Life for 52-year-old Lincy Leslin plunged into turmoil when her husband was diagnosed with blood cancer in 2016.
Their family, which included two children under 13, were already struggling to make ends meet when he had to stop working as a laborer because of his illness.
Soon the Catholic family from Malappuram — a region in India’s southern state of Kerala — saw their savings dwindle. To save the family from starvation, Leslin had to find work.
“I began working as a domestic worker with a salary no more than 4,000 rupees (US $70) a month,” Leslin told LiCAS.news.
“I couldn’t send my kids to school as there was no money left in the house to fund their education,” she said. “All my earnings could pay for was the medicine for my husband and two meals a day. That was all.”

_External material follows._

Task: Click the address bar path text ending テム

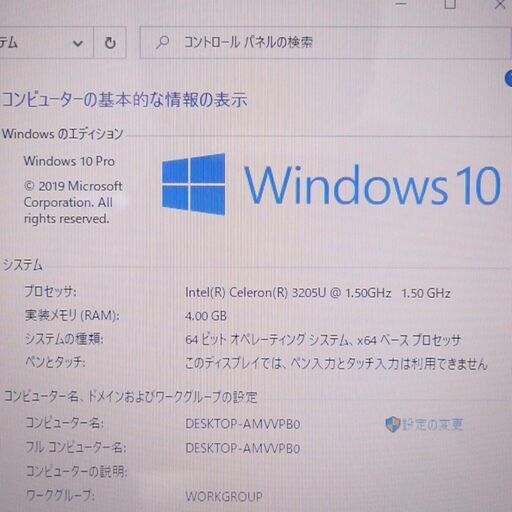Action: click(x=8, y=43)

Things went from bad to worse for the family when in March the Indian government imposed a country-wide lockdown to prevent the spread of the new coronavirus. The lockdown — which lasted for more than two months — hit the country’s working class hard with millions of daily wage workers being made jobless overnight.
Leslin was one of those who lost her job.

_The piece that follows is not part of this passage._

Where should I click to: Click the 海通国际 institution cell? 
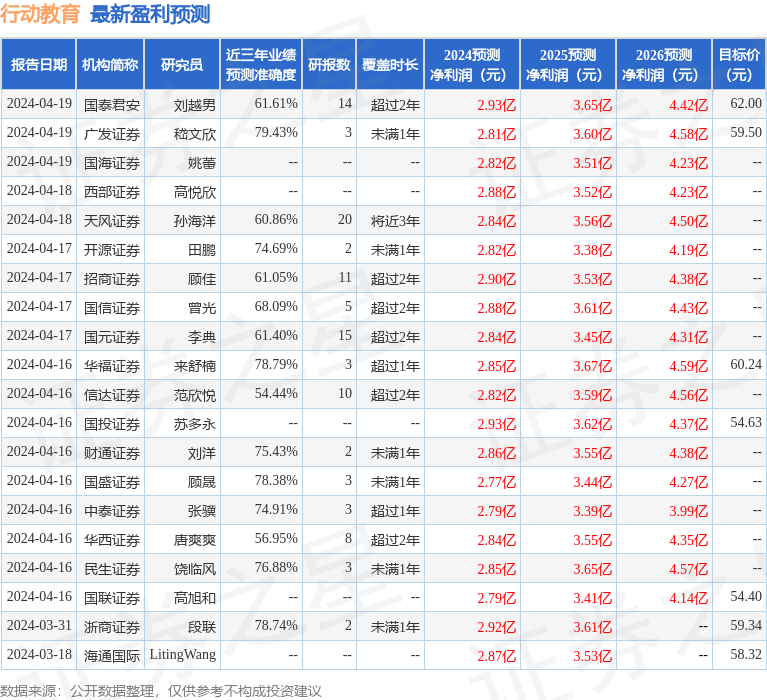click(x=112, y=655)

“It was shocking. I told the family that I worked for that I have no source of income. After listening to my ordeal, they were generous enough to give me one-month additional salary, but they refused anymore. Believe me I was on the brink of collapse that day,” Leslin said.
For months she and her family were in a precarious situation until Calicut Diocese Social Service Society (CDSSS) offered some help in October.

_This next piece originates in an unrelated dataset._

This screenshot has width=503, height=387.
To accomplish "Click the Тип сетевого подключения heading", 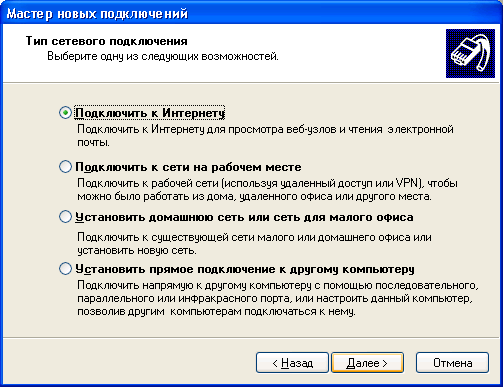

“They asked me whether I know any skill so that I could be provided with some assistance,” she said. “I told them that a long time ago I had acquired training in cutting and tailoring.”
The society had just launched the ‘Jeevan’ (Life) sewing and tailoring project which is aimed to support poor people with a family member suffering from cancer.
Father Alfred V.C., the project’s director said: “The sewing machines enable them to earn their livelihood and gradually provide some useful income to the family.”
The society provided Leslin with sewing machines and some cutting and tailoring materials to make face masks that the Church could distribute.
“When I saw the sewing machine, it was a ray of hope for me. The very first work of making face masks earned me more money than what I used to earn for a month,” Leslin said.
Since then Leslin has been busy sewing from home.
“Sometimes, I wonder what life would have been if the church members hadn’t approached me,” Leslin said.
“My income is increasing and I’m planning to send my kids back to school and now buying medicines for my husband is no longer a burden,” she said.
Nirmala Devi, whose husband is suffering from lung cancer, said she was given a sewing machine and related training for a month under the program.
“I honed my skills during that period,” said Devi who hails from Kerala’s Wayanad region.
Devi said the church program also gave her an order to make over 500 face masks which allowed her to quickly earn some money.
“Prior to sewing I used to work as a helper in a private school. The tailoring business is helping my family in a better way now,” Devi said.
Another lady in the same region, Sita Kumari said her husband died from cancer in May, just a few months after their 19-year-old son lost his job as a mechanic due to the lockdown.
“We had no income to survive. We were in a bad position and then I learnt of the Jeevan program and I applied for training in tailoring,” Kumari said.
“I was given the sewing machine and orders followed. Thank God, my income is enough to feed the family every month,” she said. “It is God’s help that has saved us during these trying circumstances.”